In fact, they’d started the cartoon in B&W, scrapped it, and started over in Technicolor, which inflated its budget enormously. However, its popularity was so enormous that it made more than enough profit to make up for going over budget. From that point on, Walt stopped making B&W, and let’s be real—this was one of the important steps on the road to Snow White. What’s interesting to me is that, unlike early live action Technicolor like The Adventures of Robin Hood, this short doesn’t feel as obligated to use approximately All The Colours and works in a relatively restrained pallet. Presumably, this is much more due to paint limitations.
Fine, but what about the actual subject matter? Well, it’s weird. For one thing, that old hollow tree has a belly button, and how does that even work? At one point, the young tree (no, none of these characters have been given names, even in later Disney lore) is possibly dueling with the old one, but can we be sure? It’s a big stick versus a thinner stick, and is that a club against a sword? Two swords? Two clubs? Who can even tell? And then he uses the thinner stick to tickle the old tree, and I don’t even know where to begin.

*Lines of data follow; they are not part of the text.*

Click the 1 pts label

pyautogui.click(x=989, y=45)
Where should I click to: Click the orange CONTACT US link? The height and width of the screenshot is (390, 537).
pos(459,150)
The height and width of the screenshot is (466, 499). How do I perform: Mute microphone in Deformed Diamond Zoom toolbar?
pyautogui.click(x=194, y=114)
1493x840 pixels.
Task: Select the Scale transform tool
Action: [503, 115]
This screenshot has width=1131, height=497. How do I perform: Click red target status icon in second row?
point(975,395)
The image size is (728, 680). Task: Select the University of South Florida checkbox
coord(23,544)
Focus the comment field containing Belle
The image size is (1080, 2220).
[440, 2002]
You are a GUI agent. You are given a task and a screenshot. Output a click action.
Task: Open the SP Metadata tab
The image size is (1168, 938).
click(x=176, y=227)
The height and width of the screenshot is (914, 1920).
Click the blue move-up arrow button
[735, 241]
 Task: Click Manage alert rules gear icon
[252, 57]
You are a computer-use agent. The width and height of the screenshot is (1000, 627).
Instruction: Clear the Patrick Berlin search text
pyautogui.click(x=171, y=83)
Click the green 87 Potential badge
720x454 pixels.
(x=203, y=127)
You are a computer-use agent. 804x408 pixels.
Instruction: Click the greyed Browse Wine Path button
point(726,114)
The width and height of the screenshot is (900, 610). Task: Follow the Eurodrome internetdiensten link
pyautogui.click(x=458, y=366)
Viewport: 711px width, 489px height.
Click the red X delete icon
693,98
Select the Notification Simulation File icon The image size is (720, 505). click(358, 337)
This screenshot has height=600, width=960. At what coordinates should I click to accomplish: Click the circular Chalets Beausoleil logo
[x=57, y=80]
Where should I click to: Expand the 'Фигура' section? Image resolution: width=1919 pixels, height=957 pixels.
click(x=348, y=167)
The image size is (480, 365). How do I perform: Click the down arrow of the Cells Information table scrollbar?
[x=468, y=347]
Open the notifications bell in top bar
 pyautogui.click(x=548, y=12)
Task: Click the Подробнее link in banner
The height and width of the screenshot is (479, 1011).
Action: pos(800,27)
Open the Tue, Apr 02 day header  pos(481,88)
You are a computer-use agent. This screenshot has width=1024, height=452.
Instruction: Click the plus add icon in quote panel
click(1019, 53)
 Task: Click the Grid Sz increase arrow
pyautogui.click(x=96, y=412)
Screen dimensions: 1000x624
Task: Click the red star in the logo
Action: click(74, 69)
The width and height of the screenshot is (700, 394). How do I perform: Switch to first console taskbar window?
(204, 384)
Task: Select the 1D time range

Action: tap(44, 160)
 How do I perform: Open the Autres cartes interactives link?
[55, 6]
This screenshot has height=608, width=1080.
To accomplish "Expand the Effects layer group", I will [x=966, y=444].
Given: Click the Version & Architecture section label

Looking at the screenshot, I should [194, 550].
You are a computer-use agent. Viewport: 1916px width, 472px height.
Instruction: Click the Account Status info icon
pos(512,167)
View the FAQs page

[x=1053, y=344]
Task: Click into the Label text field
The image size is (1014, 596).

At one point, the young tree jumps out of his lower bark and into different lower bark in a stream or pond or something. It’s a decent enough gag, but it’s another one of those things that’s weird and I don’t fully understand it. A centipede disassembling is just standard cartoon nature, and the sentient flames ditto, but still. Every once in a while, the cartoon has a moment that makes you uncertain if you really saw what you thought you did.
It is beautiful, though, in that early ’30s way. There is a very clear style of drawing that appears a lot across studios, and this definitely uses that style—any time cartoons are trying to be pretty instead of wacky, there’s a sameness, and we’re in the middle of that. That’s fine; it works because it is pretty, and while I am not the Artdork around here, I do know enough to pick up on similarities to other art at the time. It’s also interesting that trees on the backgrounds of certain scenes are shown to be reacting to the action—not all the trees are shown as sentient, which is another weirdness, but not all the sentient ones are individually cel-drawn.
This is a fine choice for the National Film Registry. I’m not just saying this as a Disney fan. They’re trying to include films that have all kinds of historical value, and I’m pretty sure “first three-strip Technicolor film” counts in that. It’s not the best Disney short, goodness knows, but it’s one of the most significant. I was going to get around to it at some point, and the Library of Congress suggested that now was the time.